= Goday Narayana Gajapathi Rao =

Indian politician

Sir Goday Narayana Gajapathi Rao KCIE (1 December 1828 - May 1903) was an Indian aristocrat and politician who served as a member of the Madras Legislative Council from 1868 to 1884.

==Life==
Maharajah Sir Goday Narayana Gajapthi Rao garu was the last direct male lineal representative of the ancient Goday family, born on 1 December 1828. He received education at home from Sri Paravasthu Srinivasachariayr. At the age of thirteen he was sent to Calcutta in January 1841 for further education at Hindu College. After nine years of stay in Calcutta Sri Goday Narayana Gajapthi Rao garu returned to Vizagapatam in April 1849 and joined his brother in management of revenue affairs of their estates. He was instrumental in establishment of Hindu College at Vizagapatam.

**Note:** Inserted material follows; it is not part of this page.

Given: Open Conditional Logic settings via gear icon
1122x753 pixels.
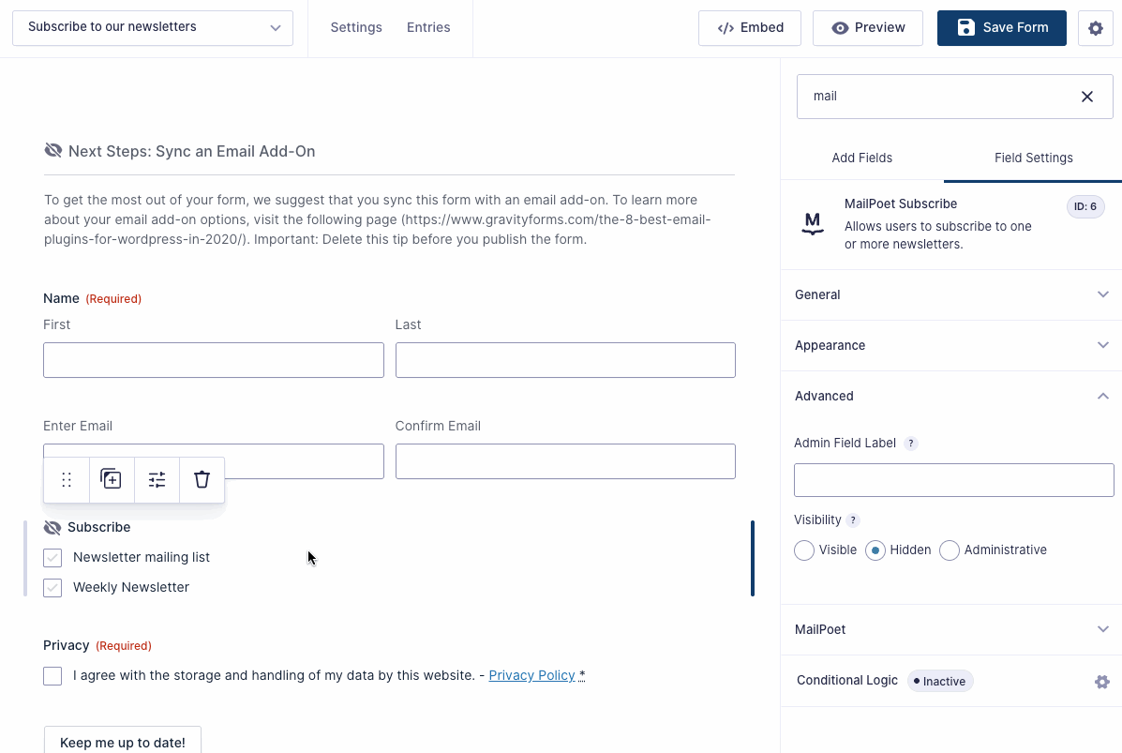Looking at the screenshot, I should tap(1101, 681).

In 1875 famine, Sir Goday Narayana Gajapthi Rao garu opened relief houses in his estates where the poor and destitute were daily fed. He founded a Sanskrit Prize at University of Madras which is known as the 'Godayvari Sanskrit Prize'.

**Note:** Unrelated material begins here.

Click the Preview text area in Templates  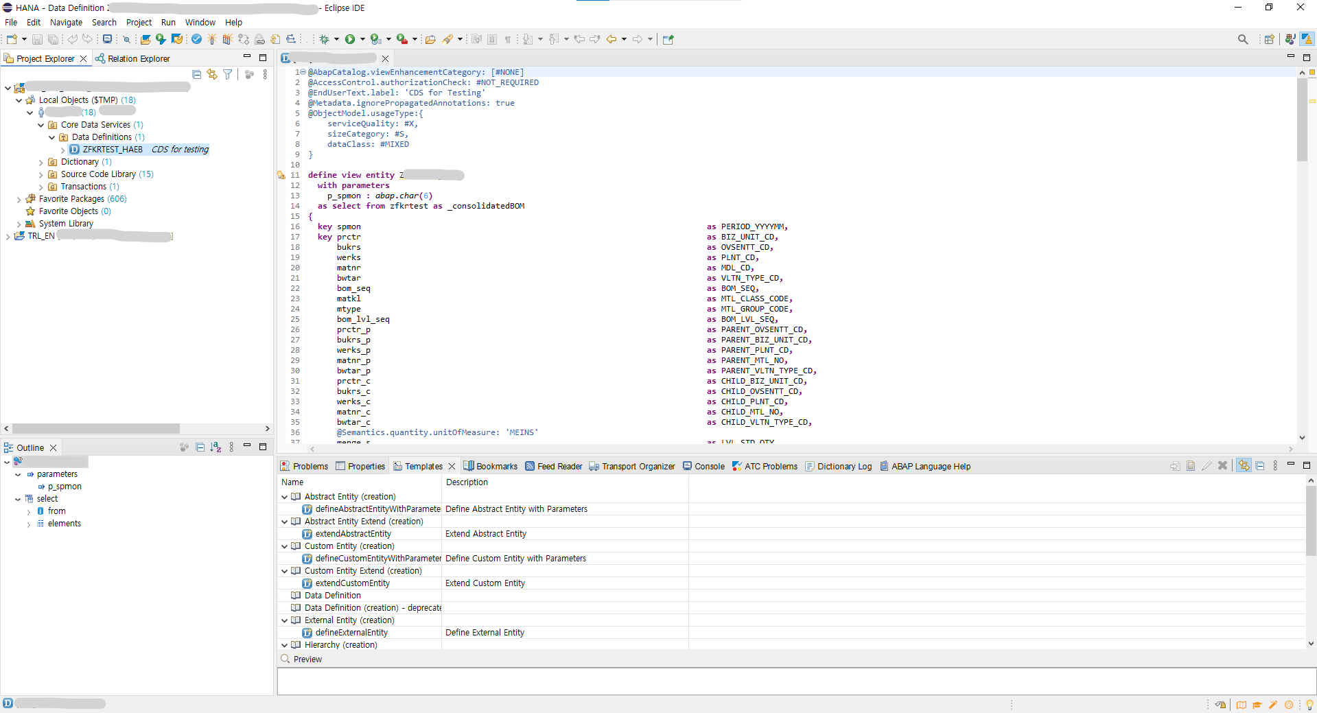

The two most unhappy and painful events in his life were first the unexpected and untimely widowhood of his elder daughter, the Rani Sahiba of Wadhwan and premature death of his younger daughter, the Rani of Kurupam. After these incidents Maharjah could not discharge his duties with usual energy and interest. Maharajah Sir Goday Narayana Gajapthi Rao garu died in May 1903.

==Family==
The Goday family is known to be one of the most influential ancient families - Goday Akkamma garu, Goday Bhupathi garu, Goday Pedda Surya Rao garu, Goday Chinna Surya Rao garu being eminent persons of their time.

Nizam's government gave large grants of land to Goday Bhupathi garu in recognition of his services. He built two temples for Siva and Kesava. His successor, Goday Pedda Surya Rao garu, received a sword from Nizam as a present for his service on the battlefield. In the 17th century Britishers came into actual possession of the circars.

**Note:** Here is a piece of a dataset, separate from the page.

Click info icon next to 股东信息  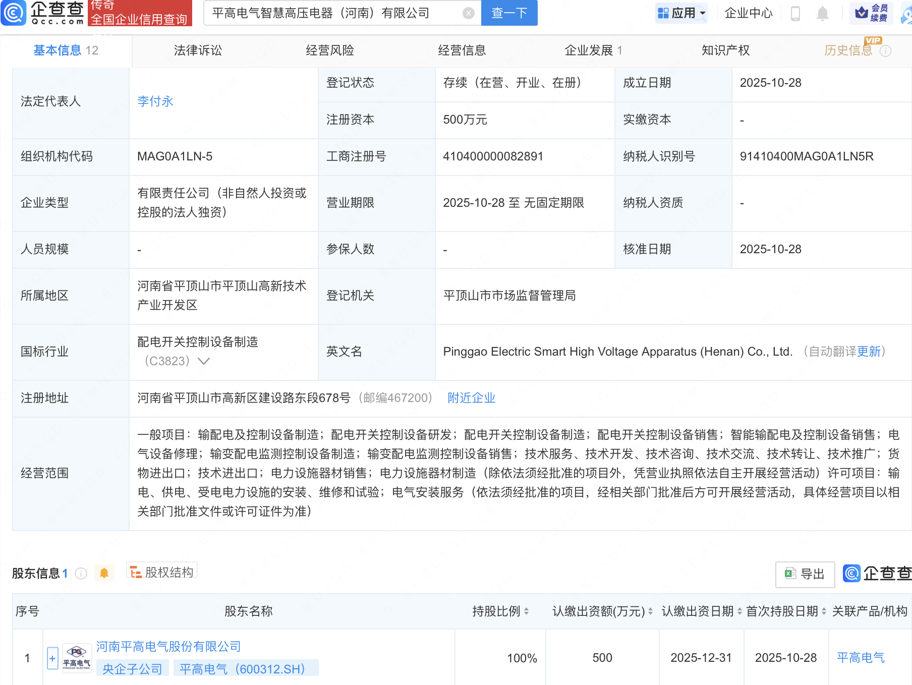(81, 574)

Mr. Andrews, the Chief in Service of East India Company was obliged to Sri Goday Jugga Rao garu, representative of Goday families for his help in times of emergency. The East India Company presented him a 'Shaiban Palkee', an umbrella and other insignia of royalty. Goday Jugga Rao garu was a great promoter of Telugu literature and orthodox Hindu, he practiced 'Saptha Santhana' Seven good works of perpetuality. He also founded a choultry in Kashi. He died in 1805 leaving two sons, Surya Prakasa Rao and Surya Narayana Rao and three daughters, Subhadrayamma, Bangaramma and Laskminarsayamma. In the days of no female education he provided decent education to his daughters. His daughter Subharayamma (married to Madina family and known as Madina Subhadrayamma) evinced great interest in Telugu poetry and acquired reputation as a poet.

Goday Surya Praksa Rao garu was a highly accomplished scholar and owned a large horticultural garden in Anakapalli. Upon his death in 1841, his extensive estates devolved upon his widow and after her, upon her younger surviving daughter. After her death, son of her uncle, Maharaja Sir G.N. Gajapthi Rao garu became the reversionary heir.

Goday Suryanaryana Rao had two sons, Venkata Jugga Rao and Narayana Gajapthi Rao. He sent elder son Venkata Jugga Rao to Madras and younger son Narayana Gajapthi Rao to Calcutta for studies. The journey to these places was very tough those days as no trains or safe roads exist. Still these youths travelled to their destinations under proper escorts and guardians.